Stored items:
=== Section Start ===

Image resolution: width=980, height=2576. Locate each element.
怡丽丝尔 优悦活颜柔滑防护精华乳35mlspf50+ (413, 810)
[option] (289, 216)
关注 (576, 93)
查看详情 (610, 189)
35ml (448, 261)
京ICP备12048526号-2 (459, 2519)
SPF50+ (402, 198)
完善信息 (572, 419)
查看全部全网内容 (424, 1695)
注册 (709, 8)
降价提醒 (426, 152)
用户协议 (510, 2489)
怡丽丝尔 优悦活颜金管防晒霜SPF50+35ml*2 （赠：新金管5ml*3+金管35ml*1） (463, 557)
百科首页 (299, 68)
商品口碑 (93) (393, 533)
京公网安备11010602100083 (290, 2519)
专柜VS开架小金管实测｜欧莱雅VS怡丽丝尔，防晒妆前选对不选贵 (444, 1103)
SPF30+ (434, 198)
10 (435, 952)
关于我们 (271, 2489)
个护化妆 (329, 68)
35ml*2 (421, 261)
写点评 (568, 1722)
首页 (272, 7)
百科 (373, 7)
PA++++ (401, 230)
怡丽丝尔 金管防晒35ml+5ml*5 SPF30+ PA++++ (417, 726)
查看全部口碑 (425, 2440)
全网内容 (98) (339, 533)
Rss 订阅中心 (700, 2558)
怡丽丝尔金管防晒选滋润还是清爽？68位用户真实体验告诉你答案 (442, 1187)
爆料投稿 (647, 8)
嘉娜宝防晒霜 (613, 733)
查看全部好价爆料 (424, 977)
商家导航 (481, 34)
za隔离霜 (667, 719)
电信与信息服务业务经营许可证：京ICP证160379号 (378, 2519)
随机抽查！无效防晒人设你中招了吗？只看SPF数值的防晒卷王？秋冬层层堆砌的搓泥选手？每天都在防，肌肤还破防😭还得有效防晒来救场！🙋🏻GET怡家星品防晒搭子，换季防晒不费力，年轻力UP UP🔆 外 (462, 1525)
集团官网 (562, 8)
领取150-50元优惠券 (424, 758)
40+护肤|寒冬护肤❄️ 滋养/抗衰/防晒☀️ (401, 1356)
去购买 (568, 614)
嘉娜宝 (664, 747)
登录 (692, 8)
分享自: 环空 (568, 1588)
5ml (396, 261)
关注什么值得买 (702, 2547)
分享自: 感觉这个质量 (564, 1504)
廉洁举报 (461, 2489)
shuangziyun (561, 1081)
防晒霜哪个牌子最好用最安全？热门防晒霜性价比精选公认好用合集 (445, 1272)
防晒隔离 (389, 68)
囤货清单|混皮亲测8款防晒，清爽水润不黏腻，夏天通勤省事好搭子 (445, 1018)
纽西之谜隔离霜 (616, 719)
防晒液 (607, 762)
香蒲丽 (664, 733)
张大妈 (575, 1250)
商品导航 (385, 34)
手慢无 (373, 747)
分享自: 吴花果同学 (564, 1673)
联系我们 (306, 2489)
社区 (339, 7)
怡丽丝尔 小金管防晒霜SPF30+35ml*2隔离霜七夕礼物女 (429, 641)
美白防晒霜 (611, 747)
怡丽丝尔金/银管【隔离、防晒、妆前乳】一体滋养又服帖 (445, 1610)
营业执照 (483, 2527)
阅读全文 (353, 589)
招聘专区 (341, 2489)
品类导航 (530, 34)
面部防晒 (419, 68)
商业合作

=== Section End ===

» Prompt: Extract all of the data shown above without alteration.

» Exercise response:
Image resolution: width=980, height=2576. Locate each element.
怡丽丝尔 优悦活颜柔滑防护精华乳35mlspf50+ (413, 810)
[option] (289, 216)
关注 (576, 93)
查看详情 (610, 189)
35ml (448, 261)
京ICP备12048526号-2 (459, 2519)
SPF50+ (402, 198)
完善信息 (572, 419)
查看全部全网内容 (424, 1695)
注册 (709, 8)
降价提醒 (426, 152)
用户协议 (510, 2489)
怡丽丝尔 优悦活颜金管防晒霜SPF50+35ml*2 （赠：新金管5ml*3+金管35ml*1） (463, 557)
百科首页 (299, 68)
商品口碑 (93) (393, 533)
京公网安备11010602100083 (290, 2519)
专柜VS开架小金管实测｜欧莱雅VS怡丽丝尔，防晒妆前选对不选贵 (444, 1103)
SPF30+ (434, 198)
10 (435, 952)
关于我们 (271, 2489)
个护化妆 (329, 68)
35ml*2 (421, 261)
写点评 (568, 1722)
首页 (272, 7)
百科 (373, 7)
PA++++ (401, 230)
怡丽丝尔 金管防晒35ml+5ml*5 SPF30+ PA++++ (417, 726)
查看全部口碑 (425, 2440)
全网内容 (98) (339, 533)
Rss 订阅中心 (700, 2558)
怡丽丝尔金管防晒选滋润还是清爽？68位用户真实体验告诉你答案 (442, 1187)
爆料投稿 (647, 8)
嘉娜宝防晒霜 (613, 733)
查看全部好价爆料 (424, 977)
商家导航 (481, 34)
za隔离霜 (667, 719)
电信与信息服务业务经营许可证：京ICP证160379号 (378, 2519)
随机抽查！无效防晒人设你中招了吗？只看SPF数值的防晒卷王？秋冬层层堆砌的搓泥选手？每天都在防，肌肤还破防😭还得有效防晒来救场！🙋🏻GET怡家星品防晒搭子，换季防晒不费力，年轻力UP UP🔆 外 (462, 1525)
集团官网 (562, 8)
领取150-50元优惠券 (424, 758)
40+护肤|寒冬护肤❄️ 滋养/抗衰/防晒☀️ (401, 1356)
去购买 (568, 614)
嘉娜宝 (664, 747)
登录 (692, 8)
分享自: 环空 (568, 1588)
5ml (396, 261)
关注什么值得买 (702, 2547)
分享自: 感觉这个质量 (564, 1504)
廉洁举报 (461, 2489)
shuangziyun (561, 1081)
防晒霜哪个牌子最好用最安全？热门防晒霜性价比精选公认好用合集 (445, 1272)
防晒隔离 (389, 68)
囤货清单|混皮亲测8款防晒，清爽水润不黏腻，夏天通勤省事好搭子 (445, 1018)
纽西之谜隔离霜 (616, 719)
防晒液 (607, 762)
香蒲丽 (664, 733)
张大妈 (575, 1250)
商品导航 (385, 34)
手慢无 (373, 747)
分享自: 吴花果同学 (564, 1673)
联系我们 (306, 2489)
社区 (339, 7)
怡丽丝尔 小金管防晒霜SPF30+35ml*2隔离霜七夕礼物女 (429, 641)
美白防晒霜 (611, 747)
怡丽丝尔金/银管【隔离、防晒、妆前乳】一体滋养又服帖 (445, 1610)
营业执照 (483, 2527)
阅读全文 (353, 589)
招聘专区 (341, 2489)
品类导航 (530, 34)
面部防晒 (419, 68)
商业合作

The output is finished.